In this lab, we filter our SNPs based on HWE p < 1*10^-6 in CAD controls. It results in 7643 SNPs remain for the association analysis.

load("lab3_save.RData")
source("http://bioconductor.org/biocLite.R")
biocLite("snpStats")
## 
## The downloaded binary packages are in
##  /var/folders/_9/8f93yrbn70v__gsn6550wbqr0000gn/T//Rtmp2scphX/downloaded_packages
biocLite("gdsfmt")
## 
## The downloaded binary packages are in
##  /var/folders/_9/8f93yrbn70v__gsn6550wbqr0000gn/T//Rtmp2scphX/downloaded_packages
library(snpStats)
library(gdsfmt)
hardy <- 10^-6     
CADcontrols <- as.character(clinical[ clinical$CAD==0, 'FamID' ])
snpsum.colCont <- col.summary(genotype[CADcontrols,])
HWEuse <- with(snpsum.colCont, !is.na(z.HWE) & ( abs(z.HWE) < abs( qnorm(hardy/2) ) ) )
rm(snpsum.colCont)
HWEuse[is.na(HWEuse)] <- FALSE          
cat(ncol(genotype)-sum(HWEuse),"SNPs will be removed due to high HWE.\n") 
## 765 SNPs will be removed due to high HWE.
genotype <- genotype[,HWEuse]
print(genotype)                           
## A SnpMatrix with  1400 rows and  381257 columns
## Row names:  10002 ... 11596 
## Col names:  rs4579145 ... rs946221

Exercise

Why do we have to filter the sample before filter the SNPs with HWE? How many SNPs have a HWE p-value of 10^-5 or less?

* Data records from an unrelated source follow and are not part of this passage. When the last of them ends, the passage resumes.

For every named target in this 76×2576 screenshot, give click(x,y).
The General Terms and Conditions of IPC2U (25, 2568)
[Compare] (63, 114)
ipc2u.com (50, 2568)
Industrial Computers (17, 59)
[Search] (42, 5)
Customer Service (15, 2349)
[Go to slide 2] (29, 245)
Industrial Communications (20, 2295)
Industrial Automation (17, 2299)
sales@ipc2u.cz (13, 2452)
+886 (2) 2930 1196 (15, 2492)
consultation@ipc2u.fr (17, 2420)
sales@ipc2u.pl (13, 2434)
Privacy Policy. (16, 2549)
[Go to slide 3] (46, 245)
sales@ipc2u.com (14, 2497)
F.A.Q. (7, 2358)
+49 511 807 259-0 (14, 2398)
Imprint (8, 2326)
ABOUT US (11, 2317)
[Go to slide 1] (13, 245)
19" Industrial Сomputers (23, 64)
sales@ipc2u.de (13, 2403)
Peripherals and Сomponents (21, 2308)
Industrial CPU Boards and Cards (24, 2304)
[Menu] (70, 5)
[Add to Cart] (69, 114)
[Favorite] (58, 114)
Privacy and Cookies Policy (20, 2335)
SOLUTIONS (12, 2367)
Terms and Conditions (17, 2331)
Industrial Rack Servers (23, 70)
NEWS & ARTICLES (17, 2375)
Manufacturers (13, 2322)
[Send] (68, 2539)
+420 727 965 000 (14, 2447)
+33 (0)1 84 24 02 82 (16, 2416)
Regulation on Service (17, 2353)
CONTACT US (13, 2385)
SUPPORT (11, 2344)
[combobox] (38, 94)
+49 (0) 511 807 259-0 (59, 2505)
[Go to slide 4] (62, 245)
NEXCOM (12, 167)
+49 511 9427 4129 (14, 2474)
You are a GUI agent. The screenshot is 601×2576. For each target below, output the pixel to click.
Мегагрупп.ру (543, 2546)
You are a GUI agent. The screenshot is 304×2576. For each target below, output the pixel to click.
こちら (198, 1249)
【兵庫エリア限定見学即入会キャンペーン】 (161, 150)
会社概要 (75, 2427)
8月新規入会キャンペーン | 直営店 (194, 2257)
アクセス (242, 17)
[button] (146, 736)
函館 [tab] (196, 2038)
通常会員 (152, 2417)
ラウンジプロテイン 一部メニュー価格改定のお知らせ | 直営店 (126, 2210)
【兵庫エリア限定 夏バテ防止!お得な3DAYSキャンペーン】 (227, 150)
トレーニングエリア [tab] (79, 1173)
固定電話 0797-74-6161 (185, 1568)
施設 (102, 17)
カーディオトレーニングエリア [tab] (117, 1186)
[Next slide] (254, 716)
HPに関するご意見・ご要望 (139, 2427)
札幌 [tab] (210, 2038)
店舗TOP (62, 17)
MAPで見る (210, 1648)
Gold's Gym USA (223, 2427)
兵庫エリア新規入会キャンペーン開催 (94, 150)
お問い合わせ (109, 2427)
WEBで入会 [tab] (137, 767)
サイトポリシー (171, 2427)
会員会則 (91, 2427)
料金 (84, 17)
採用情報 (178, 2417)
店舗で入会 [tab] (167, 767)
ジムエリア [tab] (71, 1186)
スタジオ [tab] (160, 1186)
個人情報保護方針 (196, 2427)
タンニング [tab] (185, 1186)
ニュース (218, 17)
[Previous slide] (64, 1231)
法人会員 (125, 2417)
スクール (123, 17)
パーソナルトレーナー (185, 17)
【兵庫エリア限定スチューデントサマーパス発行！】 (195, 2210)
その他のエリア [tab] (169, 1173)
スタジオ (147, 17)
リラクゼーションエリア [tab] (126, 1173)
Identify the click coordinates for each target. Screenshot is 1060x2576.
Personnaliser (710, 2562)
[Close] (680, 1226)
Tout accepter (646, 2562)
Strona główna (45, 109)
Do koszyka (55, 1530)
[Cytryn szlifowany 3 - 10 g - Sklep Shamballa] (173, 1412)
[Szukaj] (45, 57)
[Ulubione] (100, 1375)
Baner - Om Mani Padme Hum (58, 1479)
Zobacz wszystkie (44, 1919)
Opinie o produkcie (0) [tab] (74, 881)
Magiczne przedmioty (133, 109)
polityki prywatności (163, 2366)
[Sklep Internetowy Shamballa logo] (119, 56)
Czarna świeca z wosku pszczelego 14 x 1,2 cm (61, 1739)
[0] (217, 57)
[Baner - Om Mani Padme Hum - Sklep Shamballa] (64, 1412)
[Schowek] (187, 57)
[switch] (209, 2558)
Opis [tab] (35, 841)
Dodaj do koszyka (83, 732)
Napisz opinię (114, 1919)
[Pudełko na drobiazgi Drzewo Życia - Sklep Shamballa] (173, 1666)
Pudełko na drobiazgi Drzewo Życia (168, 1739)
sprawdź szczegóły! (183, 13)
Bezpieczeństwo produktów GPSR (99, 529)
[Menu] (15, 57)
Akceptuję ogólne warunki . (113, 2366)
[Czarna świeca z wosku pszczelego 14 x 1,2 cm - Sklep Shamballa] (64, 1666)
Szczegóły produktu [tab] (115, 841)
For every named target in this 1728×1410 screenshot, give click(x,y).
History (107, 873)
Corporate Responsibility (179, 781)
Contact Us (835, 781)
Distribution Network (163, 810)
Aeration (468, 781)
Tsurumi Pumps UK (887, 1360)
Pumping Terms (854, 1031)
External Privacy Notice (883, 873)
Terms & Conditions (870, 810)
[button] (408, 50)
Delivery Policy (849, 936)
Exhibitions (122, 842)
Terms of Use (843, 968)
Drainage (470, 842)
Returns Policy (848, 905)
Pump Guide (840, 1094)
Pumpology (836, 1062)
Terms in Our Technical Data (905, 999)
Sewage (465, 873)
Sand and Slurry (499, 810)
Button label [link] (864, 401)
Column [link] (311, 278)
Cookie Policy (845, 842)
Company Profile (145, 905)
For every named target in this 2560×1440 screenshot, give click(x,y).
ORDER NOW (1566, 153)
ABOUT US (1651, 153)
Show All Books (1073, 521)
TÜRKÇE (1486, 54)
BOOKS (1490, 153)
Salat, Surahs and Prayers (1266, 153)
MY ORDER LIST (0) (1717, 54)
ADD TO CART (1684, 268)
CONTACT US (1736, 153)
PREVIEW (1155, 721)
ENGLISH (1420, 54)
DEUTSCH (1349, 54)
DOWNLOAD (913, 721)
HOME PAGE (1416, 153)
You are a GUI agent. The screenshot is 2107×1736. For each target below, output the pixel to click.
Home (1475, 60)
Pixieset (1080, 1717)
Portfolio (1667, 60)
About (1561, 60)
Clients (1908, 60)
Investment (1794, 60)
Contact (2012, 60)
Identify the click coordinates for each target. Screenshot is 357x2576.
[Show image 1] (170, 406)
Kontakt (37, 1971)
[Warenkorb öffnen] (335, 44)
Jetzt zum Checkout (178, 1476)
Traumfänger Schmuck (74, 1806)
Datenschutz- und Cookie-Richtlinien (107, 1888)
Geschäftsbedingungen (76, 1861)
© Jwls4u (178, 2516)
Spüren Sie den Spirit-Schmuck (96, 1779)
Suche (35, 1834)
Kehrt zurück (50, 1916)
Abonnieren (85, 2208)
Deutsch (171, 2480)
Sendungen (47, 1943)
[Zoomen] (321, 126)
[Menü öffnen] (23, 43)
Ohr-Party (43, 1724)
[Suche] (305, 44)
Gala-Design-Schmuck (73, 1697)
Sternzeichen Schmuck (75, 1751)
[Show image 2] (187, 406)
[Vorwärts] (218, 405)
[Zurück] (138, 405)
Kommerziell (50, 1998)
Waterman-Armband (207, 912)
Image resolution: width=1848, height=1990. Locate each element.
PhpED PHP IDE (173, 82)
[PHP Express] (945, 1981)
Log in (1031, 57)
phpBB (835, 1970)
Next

Saving work for following labs…

You can save the necessary data from this lab by running the following commands:

save(genotype, genoBim, clinical, file= "lab4_save.RData")

On your own

  1. In the example above, why do we only use CAD controls when filtering?

  2. In the example above,what are the 5 five SNPs with highest HWE?

  3. Write out the form of the chi-square goodness-of-fit test statistic. Be sure to define each term.

  4. Load the exercise data that was saved in the previous lab using the command load(“exercise_dat.RData”). Filter on HWE using the exercise data.

  5. Recall that this is the data before sample level filtering was performed. What does this imply about the results?